Operation Romanow
Nina ließ es geschehen. Sie hatte das Bedürfnis, sich an irgendjemandem festhalten zu müssen. Doch als sie sich wieder gefangen hatte, wich sie von ihm ab und wischte sich die Tränen aus den Augen.
»Und weißt du, was ich noch erbärmlicher finde? Dein Hass auf Juri! Das hat mit Gerechtigkeit nichts zu tun, sondern nur mit Neid.«
»Wie meinst du das?«
Jetzt platzte alles aus ihr heraus, was sich in ihr aufgestaut hatte. »Du hast ihn dein ganzes Leben lang um alles beneidet, aber es niemals zugegeben! Du warst neidisch, weil er sich Respekt verdient hat, weil er ein ehrenwerter Mann war, zu dem andere aufschauten, und weil er so einen Vater hatte. Er hatte alles, wonach du dich gesehnt hast, und sogar die Frau, die du nicht haben konntest! Das ist die wahre Quelle deines Hasses, nicht wahr, Leonid? Ist es nicht so? Du hast ihn einen Bruder genannt und ihn tief in deinem Inneren immer verachtet!«
Jakow schwieg.
Nina starrte ihn an. »Nun weiß ich, was es war, was ich damals, als wir uns vor all den Jahren zum ersten Mal sahen, gespürt und erst jetzt verstanden habe. Du warst immer empört und verärgert, weil du das Gefühl hattest, ungerecht behandelt zu werden, und das größtenteils von Leuten wie Juri und Angehörigen seiner Klasse!«
»Du weißt nicht, was du da redest«, flüsterte Jakow, der erblasst war, in heiserem Ton.
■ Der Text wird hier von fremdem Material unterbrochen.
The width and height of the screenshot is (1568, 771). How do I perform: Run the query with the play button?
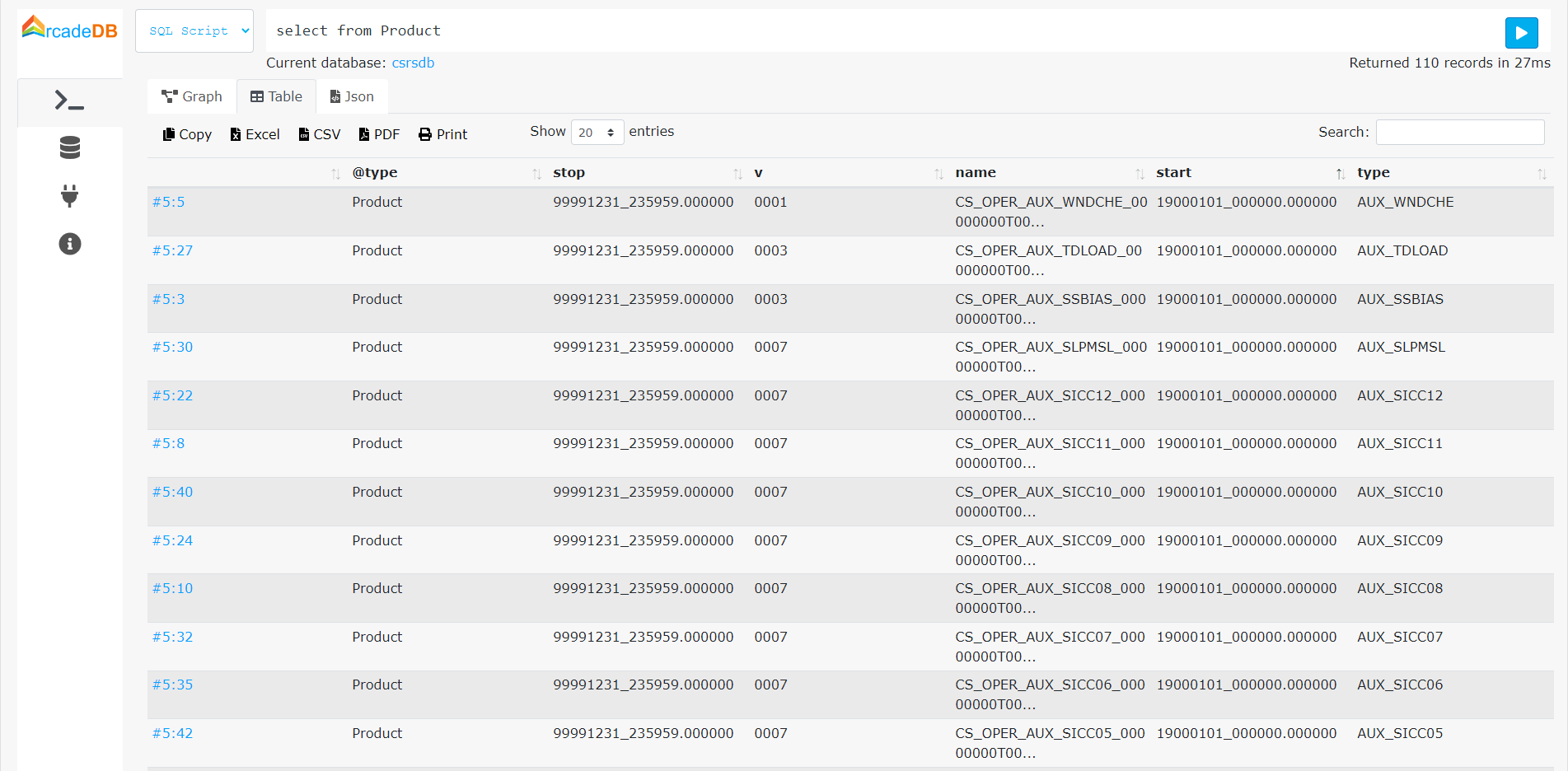(x=1521, y=33)
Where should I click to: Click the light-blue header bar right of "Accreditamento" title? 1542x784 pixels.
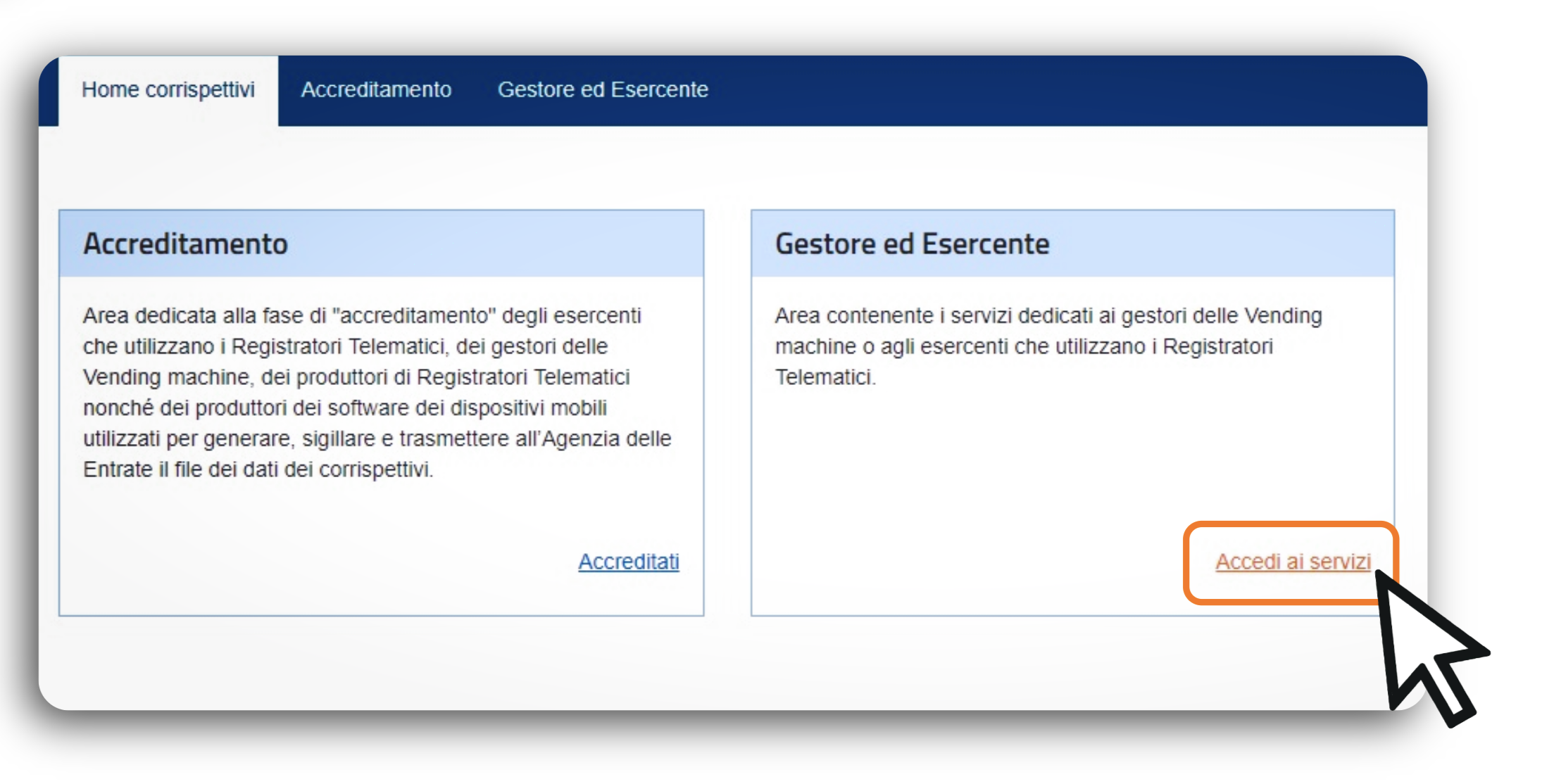[507, 244]
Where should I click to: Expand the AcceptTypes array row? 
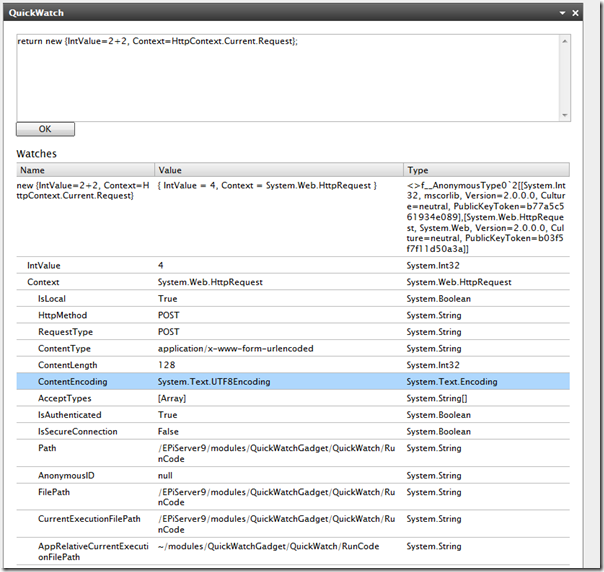[x=64, y=398]
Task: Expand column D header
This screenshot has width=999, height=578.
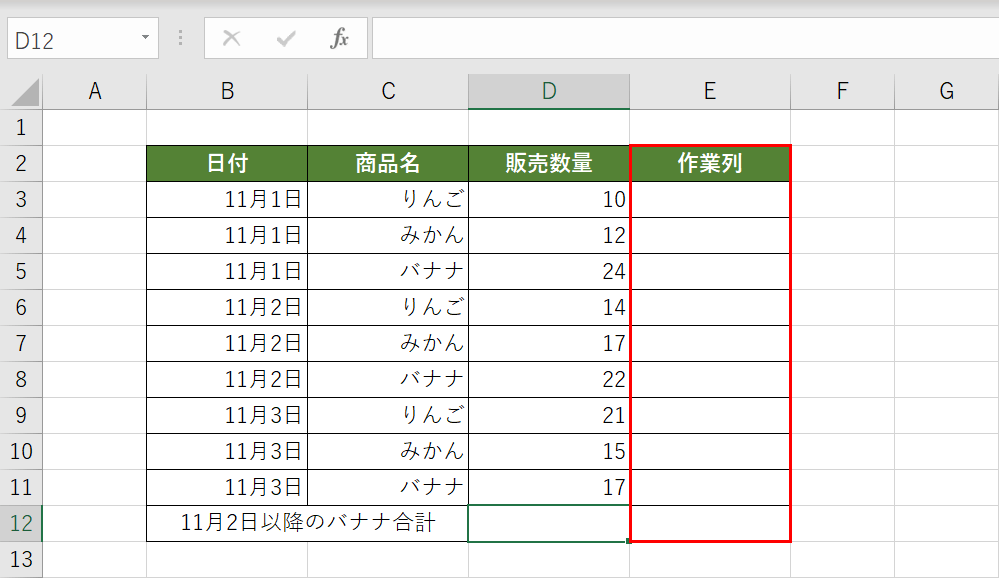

»Ach nein? Du hast Juri die Schuld für alles gegeben, weil du ihn vernichten wolltest!«
»Du wirst mich niemals davon überzeugen, dass er unschuldig ist«, erwiderte Jakow verbittert.
»Ich werde dir etwas sagen«, stieß Nina in feindseligem Ton aus. »Juri hat Stanislaw genauso wenig getötet wie du!«
Aus den Augenwinkeln sah Jakow, dass draußen plötzlich hektisches Treiben herrschte. Seine Männer rannten die Gleise hinauf und hinunter, riefen sich gegenseitig Befehle zu und schwenkten ihre Sturmlampen. Jakow glaubte, das Pfeifen einer Lokomotive zu hören.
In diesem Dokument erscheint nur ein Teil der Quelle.